We just finished watching our way through Rome Season 2 which ended the series rather abruptly. What a fucking mess.

The show was beautifully designed and acted and much of the direction was good, but the writing was often fucked up. The writers didn't really understand Roman society or that the values were far different than Anglo-Saxon values.

The basic gimmick of the show was to follow both the famous historical figures (and their less famous friends and relatives) while simultaneously showing us scenes from the "lower orders". The historical stuff ultimately worked much better. This divide became wider and wider in Season 2 as the historical stuff rose a notch (even without the brilliant presence of CiarĂ¡n Hinds as Julius Caesar) while the plebian stories descended into historically inaccurate claptrap and melodrama.

The creators, as I understand it, were told about the show's imminent cancellation quite late in production. The last two episodes, in which they attempted to cram a lot of shit in too quickly, were ridiculous and often hilarious.

Lucius Vorenus has run away from Alexandria with Cleopatra and Anthony's son Cesarion because Octavian wants him dead.

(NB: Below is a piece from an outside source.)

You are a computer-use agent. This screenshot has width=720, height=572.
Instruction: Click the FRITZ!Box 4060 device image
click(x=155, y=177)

Octavian sends Titus Pullo out to find him, not knowing that Pullo is actually Cesarion's father and will attempt to aid the escape.

First night in the desert, Vorenus and Cesarion are bonding around a campfire when suddenly Pullo shows up and there's a big "Hey, friend, how you doing?" Pullo goes on to say that 10 legions are looking for the boy. Wow, and yet Pullo found them in like 12 hours in the middle of the desert. Impressive. Even more astonishing that Vorenus wasn't, like, hiding at all and allowed a man on horseback to get within 10 meters of them before he noticed. Let's not even talk about the open campfire.

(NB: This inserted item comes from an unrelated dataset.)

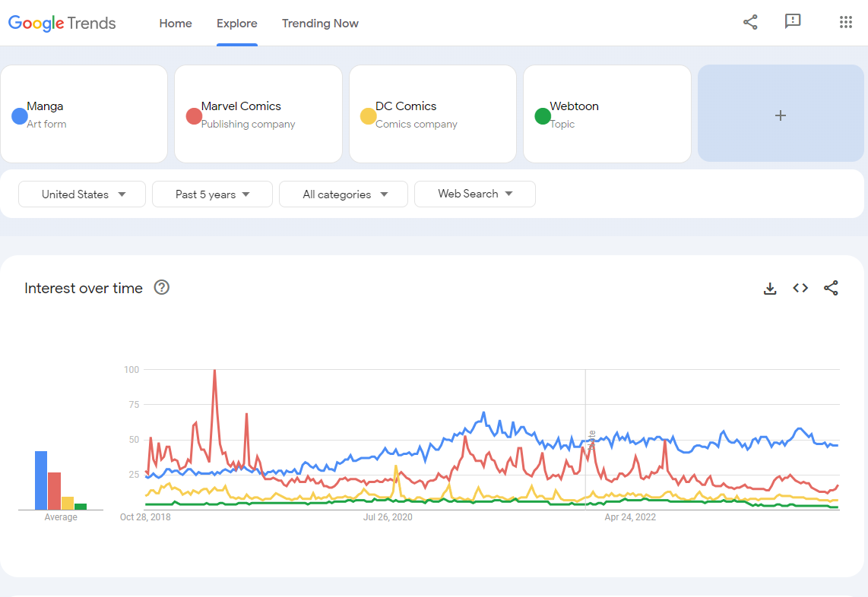Change the Web Search type dropdown
868x597 pixels.
pyautogui.click(x=475, y=194)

The other big problem in the season was the casting of Cleopatra. The actress had no chemistry at all with James Purefoy who played Anthony in the season's best performance. This lack of chemistry sunk the whole ending.

In the long run, this show needed a sense of otherness that was mostly absent. To really be drawn in as viewers, we needed to see how differently Romans thought and felt about issues than we in the 21st Century do. It is by doing the work of seeing through this otherness that the viewer becomes involved and empathizes at a deeper and more disturbing level.

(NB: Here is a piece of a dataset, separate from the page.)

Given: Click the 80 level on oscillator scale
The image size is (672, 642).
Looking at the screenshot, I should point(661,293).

As I watched the utterly predictable death of Gaia, I found myself comparing it to the death of Christopher on the Sopranos. The latter death was horrifying. It was unexpected and yet inevitable. It threw a wall between us and Tony and, disturbingly, made us culpable as we wondered if he'd get away with it. It was impulsive, brutal and so, so simple and underplayed.

It was "otherness" personified. Our time in the Sopranos' New Jersey gave us a sense of travelling farther from our centre than Rome's world ever did. Rome was a tragic waste of talent and resources.